Саня любил женщин, алкоголь и сладкое, и у него постоянно болели зубы. Лечить их было не на что. Саня терпел боль, кроша на зуб таблетки аспирина и запивая их пивом. Однажды я пришла в мастерскую и увидев распухшее от страданий лицо Сани, чуть не упала в обморок. Постепенно приходя в себя на поломанной тахте, лишенной ножек, вспомнила о бабушкиных серьгах как о чем-то ценном и ненужном. В ломбарде мне дали за них совсем немного: платили только за металл. В квитанции было написано: «Серьги золотые, с красным камнем». Язык ростовщиков оказался не чужд поэзии. Через два месяца я вышла замуж.

Годы прошли без красок, конспективно. Сережки путешествовали из ломбарда и обратно все время, пока мы с Саней были женаты. После развода они долго валялись без дела в шкатулке вместе с прочими вышедшими в отставку безделушками. Недавно, разбирая старье, я увидела, что сережка одна. Вторая исчезла, потерялась, не пережила переездов. Глядя на сережку с красным камнем я поняла, что не повзрослела, а стала другим человеком. Ту Катю, писавшую письма в советскую Чехословакию о своих «коньках», я очень плохо знаю. А сережка – чертов мост, соединяющий меня новую и меня старую.

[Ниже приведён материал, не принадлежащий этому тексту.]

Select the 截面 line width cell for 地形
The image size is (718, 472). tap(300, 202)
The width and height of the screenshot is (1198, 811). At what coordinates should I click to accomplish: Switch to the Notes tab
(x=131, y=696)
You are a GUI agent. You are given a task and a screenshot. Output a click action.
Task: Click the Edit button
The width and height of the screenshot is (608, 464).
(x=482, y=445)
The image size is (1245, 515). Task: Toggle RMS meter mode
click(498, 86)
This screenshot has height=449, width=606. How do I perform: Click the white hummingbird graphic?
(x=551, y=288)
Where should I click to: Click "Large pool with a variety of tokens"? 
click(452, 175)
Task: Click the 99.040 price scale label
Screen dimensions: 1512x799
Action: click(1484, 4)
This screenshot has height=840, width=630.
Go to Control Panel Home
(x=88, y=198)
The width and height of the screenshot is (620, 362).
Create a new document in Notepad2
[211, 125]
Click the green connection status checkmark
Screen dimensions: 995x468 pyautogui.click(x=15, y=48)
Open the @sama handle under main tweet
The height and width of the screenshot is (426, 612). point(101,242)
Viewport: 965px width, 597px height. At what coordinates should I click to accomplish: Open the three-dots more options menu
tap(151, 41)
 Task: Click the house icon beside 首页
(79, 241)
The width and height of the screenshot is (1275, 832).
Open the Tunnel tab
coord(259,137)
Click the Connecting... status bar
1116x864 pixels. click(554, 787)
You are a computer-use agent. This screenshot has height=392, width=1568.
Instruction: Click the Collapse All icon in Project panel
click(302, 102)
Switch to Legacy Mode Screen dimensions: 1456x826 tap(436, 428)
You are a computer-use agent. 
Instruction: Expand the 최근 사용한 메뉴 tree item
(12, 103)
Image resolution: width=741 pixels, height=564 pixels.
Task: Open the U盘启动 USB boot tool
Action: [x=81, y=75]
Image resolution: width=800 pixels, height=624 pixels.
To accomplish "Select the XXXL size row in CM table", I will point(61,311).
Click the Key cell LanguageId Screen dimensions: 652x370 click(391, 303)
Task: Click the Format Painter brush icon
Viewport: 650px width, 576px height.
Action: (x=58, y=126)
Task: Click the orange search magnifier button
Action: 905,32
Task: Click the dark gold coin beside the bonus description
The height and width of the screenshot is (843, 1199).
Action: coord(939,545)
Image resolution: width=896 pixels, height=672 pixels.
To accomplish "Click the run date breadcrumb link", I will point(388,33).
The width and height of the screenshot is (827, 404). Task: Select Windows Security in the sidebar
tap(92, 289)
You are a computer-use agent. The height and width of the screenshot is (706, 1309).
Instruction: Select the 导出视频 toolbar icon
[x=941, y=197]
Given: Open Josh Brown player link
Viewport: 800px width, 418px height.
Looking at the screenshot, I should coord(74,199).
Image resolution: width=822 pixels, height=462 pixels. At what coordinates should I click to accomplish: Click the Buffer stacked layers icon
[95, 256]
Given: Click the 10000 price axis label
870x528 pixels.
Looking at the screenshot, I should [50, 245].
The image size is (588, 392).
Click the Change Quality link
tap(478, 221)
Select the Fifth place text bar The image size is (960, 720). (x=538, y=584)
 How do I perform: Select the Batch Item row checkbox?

Дедушка, детство за полярным кругом, Галина Николаевна, успевшая перед смертью изучить Библию со свидетелями Иеговы и обрести смысл жизни, бездарная влюбленность, бедность, пороки и безумие молодости. Вещи – это мышцы памяти. Жаль, что одна сережка потерялась. Была бы пара – надевала б иногда. А так могу только открывать шкатулку и смотреть. Это немного, но, в принципе, достаточно.